Are Syrian Artifacts protected under the NSPA?Lindsey Lazopoulos Friedman has written an article discussing the possibility of using the McClain Doctrine and the NSPA for objects illegally removed from Syria.
From the abstract:
This article explores how an individual importing a looted artifact may face prosecution and liability in the Eleventh Judicial Circuit. The article begins with a background section that provides additional information about the history of ISIS and ISIS’s current plundering scheme. The background section also provides the legal framework and historical treatment of looted art and stolen artifacts. In particular, this section explains the Eleventh Circuit doctrine on this issue, the McClain doctrine. The McClain doctrine applies the National Stolen Property Act (“NSPA”) to foreign found-in-the-ground claims. Supporters of the doctrine argue that it helps “prevent looting internationally without placing an unacceptable burden on the cultural objects trade.” The analysis section hypothesizes that a looter of a Syrian artifact would not be prosecuted in the Eleventh Circuit under the McClain doctrine.
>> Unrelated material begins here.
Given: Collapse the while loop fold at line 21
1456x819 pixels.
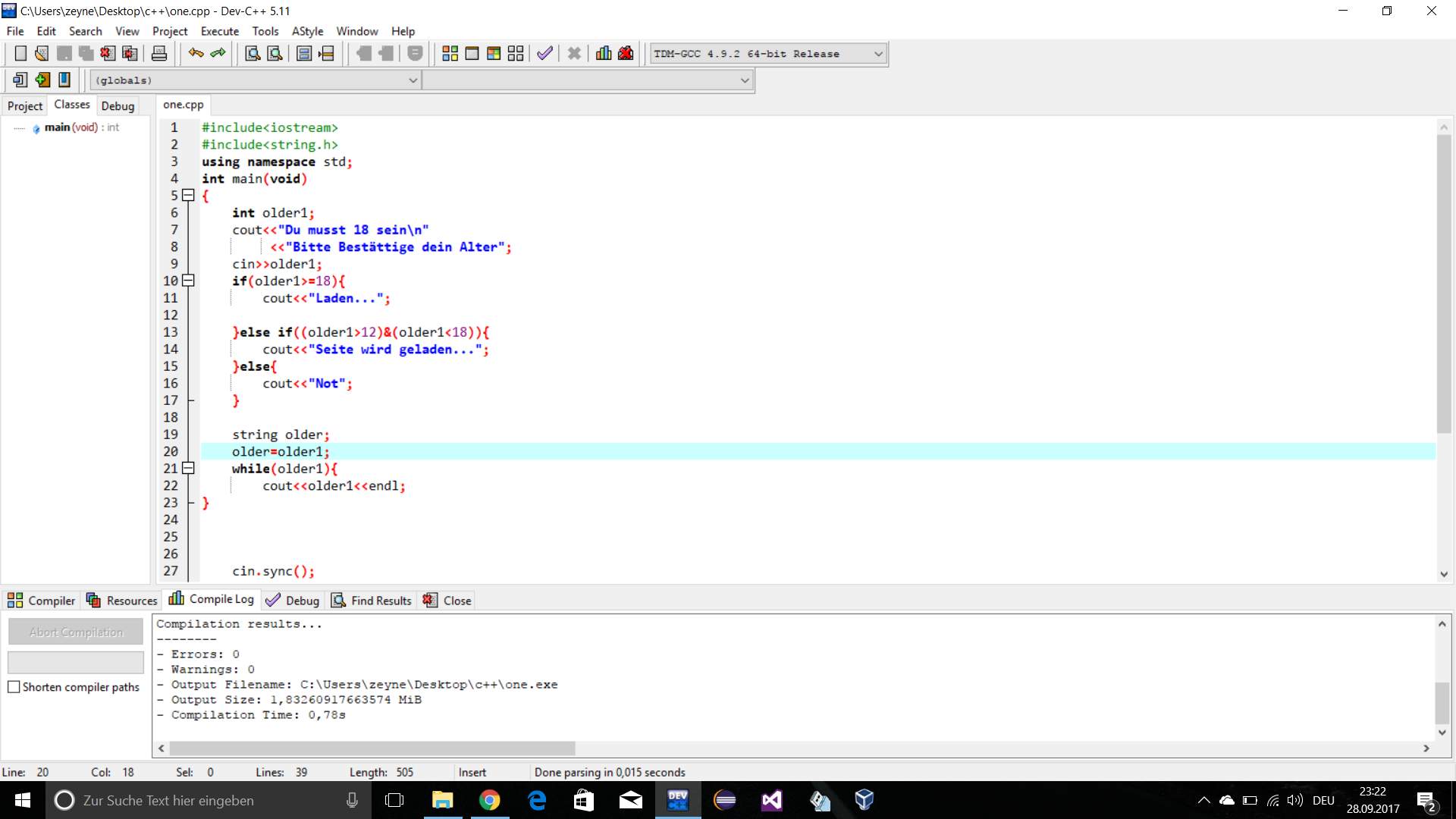Looking at the screenshot, I should pos(188,469).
The analysis section also includes possible alternative means for prosecuting a trafficker of Syrian cultural property.
- Lindsey Lazopoulos Friedman, ISIS’s Get Rich Quick Scheme: Sell the World’s Cultural Heritage on the Black Market—Purchasers of ISIS-Looted Syrian Artifacts Are Not Criminally Liable Under the NSPA and the McClain Doctrine in the Eleventh Circuit, 70 University of Miami Law Review 1068 (2016).